Working data
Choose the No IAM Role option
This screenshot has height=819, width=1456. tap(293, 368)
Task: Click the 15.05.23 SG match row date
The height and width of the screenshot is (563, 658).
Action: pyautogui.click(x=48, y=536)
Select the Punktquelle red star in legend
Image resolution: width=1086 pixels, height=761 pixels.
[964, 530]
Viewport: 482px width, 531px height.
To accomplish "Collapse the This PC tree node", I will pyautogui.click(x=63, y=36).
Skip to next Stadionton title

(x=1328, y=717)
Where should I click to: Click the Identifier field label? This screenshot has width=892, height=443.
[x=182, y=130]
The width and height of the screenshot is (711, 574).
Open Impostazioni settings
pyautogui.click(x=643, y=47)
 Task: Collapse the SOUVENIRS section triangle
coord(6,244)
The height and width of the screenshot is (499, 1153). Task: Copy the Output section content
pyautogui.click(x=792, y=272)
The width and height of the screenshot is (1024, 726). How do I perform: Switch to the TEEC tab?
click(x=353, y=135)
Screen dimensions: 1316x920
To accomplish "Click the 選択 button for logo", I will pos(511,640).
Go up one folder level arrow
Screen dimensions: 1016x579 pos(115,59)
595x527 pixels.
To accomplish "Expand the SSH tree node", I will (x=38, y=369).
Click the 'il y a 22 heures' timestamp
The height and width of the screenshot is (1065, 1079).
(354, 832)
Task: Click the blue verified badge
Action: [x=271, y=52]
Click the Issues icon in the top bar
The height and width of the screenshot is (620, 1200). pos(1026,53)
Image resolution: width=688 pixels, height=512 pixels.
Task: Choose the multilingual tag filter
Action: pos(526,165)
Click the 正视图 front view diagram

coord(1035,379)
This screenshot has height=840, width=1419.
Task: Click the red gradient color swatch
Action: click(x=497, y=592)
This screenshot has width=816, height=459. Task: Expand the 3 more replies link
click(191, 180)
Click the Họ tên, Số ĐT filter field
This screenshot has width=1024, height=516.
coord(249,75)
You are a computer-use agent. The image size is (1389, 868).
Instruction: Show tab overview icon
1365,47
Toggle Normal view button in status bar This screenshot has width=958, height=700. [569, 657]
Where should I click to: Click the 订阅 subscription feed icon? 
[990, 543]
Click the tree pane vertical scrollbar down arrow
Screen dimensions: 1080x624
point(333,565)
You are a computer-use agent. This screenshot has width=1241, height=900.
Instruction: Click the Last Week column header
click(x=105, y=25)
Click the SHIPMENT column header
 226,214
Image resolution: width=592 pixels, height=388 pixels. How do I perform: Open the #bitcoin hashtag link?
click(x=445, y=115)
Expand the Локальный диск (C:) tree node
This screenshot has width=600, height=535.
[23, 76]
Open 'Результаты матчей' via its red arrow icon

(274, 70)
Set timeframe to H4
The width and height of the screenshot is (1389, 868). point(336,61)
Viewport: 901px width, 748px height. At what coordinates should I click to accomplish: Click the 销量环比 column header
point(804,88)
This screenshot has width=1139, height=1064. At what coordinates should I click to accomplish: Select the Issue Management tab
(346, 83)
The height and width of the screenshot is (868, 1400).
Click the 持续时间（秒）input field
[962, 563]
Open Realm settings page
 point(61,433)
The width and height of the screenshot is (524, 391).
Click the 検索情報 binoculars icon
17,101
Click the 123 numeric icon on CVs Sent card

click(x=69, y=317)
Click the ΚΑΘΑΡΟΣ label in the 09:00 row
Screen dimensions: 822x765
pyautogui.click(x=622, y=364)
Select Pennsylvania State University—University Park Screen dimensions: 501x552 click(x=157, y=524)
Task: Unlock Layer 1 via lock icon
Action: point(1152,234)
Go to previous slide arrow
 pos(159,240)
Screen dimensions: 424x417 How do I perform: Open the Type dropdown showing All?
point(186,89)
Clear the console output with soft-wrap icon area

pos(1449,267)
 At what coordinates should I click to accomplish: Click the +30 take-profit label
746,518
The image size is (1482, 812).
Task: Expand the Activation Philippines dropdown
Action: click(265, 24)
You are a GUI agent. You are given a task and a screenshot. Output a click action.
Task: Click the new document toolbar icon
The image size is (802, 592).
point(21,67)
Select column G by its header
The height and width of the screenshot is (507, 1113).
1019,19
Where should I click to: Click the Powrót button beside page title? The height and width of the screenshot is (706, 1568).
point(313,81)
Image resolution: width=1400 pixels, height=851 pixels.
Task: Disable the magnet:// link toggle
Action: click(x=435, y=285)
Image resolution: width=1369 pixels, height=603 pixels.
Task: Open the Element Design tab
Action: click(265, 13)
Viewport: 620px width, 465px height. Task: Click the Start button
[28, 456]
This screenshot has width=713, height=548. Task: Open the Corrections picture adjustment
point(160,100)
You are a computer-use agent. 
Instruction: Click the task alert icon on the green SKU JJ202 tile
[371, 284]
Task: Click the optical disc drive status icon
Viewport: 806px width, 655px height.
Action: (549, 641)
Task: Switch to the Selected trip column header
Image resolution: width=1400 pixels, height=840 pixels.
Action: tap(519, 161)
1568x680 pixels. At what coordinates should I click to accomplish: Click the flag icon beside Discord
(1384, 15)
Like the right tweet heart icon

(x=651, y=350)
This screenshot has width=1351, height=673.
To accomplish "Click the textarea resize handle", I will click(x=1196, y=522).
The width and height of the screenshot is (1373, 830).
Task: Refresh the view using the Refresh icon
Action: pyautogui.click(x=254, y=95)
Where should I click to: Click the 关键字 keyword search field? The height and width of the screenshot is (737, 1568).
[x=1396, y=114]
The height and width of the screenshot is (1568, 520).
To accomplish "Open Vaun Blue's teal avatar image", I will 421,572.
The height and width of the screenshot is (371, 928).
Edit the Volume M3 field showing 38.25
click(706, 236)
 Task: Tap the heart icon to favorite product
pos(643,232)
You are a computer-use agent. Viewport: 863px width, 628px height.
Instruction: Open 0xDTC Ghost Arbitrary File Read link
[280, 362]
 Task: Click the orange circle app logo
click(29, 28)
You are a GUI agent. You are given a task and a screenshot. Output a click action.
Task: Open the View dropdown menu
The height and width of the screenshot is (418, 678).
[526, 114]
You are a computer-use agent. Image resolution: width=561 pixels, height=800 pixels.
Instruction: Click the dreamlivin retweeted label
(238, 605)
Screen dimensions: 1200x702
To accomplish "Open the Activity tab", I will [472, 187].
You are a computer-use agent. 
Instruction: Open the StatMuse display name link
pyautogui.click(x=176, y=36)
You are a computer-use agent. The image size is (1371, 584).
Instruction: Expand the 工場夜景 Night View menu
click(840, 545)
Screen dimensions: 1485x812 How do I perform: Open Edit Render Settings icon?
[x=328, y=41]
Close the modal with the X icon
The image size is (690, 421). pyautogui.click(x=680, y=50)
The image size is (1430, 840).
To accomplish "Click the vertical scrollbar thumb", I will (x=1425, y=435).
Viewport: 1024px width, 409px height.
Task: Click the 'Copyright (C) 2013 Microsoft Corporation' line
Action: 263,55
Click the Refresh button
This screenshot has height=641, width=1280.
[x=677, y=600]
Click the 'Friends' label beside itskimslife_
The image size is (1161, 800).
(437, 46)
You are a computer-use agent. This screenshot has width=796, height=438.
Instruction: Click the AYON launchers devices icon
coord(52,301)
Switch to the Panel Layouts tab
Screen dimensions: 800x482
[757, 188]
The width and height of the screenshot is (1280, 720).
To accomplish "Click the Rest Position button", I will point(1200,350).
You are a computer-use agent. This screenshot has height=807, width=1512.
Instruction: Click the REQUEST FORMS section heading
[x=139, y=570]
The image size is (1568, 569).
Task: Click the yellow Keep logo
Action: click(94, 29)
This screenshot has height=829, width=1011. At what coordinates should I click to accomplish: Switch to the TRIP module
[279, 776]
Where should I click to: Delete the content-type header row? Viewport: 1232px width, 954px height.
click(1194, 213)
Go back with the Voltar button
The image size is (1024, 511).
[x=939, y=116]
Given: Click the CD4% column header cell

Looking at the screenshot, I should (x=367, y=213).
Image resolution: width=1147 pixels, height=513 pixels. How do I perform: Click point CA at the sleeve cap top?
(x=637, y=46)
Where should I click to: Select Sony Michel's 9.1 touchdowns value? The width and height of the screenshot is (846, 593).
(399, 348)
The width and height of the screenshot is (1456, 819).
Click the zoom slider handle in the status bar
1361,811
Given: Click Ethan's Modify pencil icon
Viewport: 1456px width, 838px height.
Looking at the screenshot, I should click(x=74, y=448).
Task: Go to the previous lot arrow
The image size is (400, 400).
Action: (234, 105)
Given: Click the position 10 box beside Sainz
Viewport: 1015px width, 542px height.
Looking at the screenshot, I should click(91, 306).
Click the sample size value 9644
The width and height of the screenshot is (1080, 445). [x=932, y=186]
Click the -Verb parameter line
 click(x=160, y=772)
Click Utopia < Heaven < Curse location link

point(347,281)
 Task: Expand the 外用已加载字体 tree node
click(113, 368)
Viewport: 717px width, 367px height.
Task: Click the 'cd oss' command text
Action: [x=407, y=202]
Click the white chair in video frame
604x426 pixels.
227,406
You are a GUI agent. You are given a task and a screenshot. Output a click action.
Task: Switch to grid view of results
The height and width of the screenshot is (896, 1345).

Given problem
Rewrite the entries from the line with "This screenshot has width=713, height=548." to the line with "pos(643,232)", swapping "Instruction" for "Goal" and leaving everything else unchanged.

Answer to the exercise
This screenshot has width=713, height=548. Task: Open the Corrections picture adjustment
point(160,100)
You are a computer-use agent. 
Goal: Click the task alert icon on the green SKU JJ202 tile
[371, 284]
Task: Click the optical disc drive status icon
Viewport: 806px width, 655px height.
Action: (549, 641)
Task: Switch to the Selected trip column header
Image resolution: width=1400 pixels, height=840 pixels.
Action: tap(519, 161)
1568x680 pixels. At what coordinates should I click to accomplish: Click the flag icon beside Discord
(1384, 15)
Like the right tweet heart icon

(x=651, y=350)
This screenshot has width=1351, height=673.
To accomplish "Click the textarea resize handle", I will click(x=1196, y=522).
The width and height of the screenshot is (1373, 830).
Task: Refresh the view using the Refresh icon
Action: pyautogui.click(x=254, y=95)
Where should I click to: Click the 关键字 keyword search field? The height and width of the screenshot is (737, 1568).
[x=1396, y=114]
The height and width of the screenshot is (1568, 520).
To accomplish "Open Vaun Blue's teal avatar image", I will 421,572.
The height and width of the screenshot is (371, 928).
Edit the Volume M3 field showing 38.25
click(706, 236)
 Task: Tap the heart icon to favorite product
pos(643,232)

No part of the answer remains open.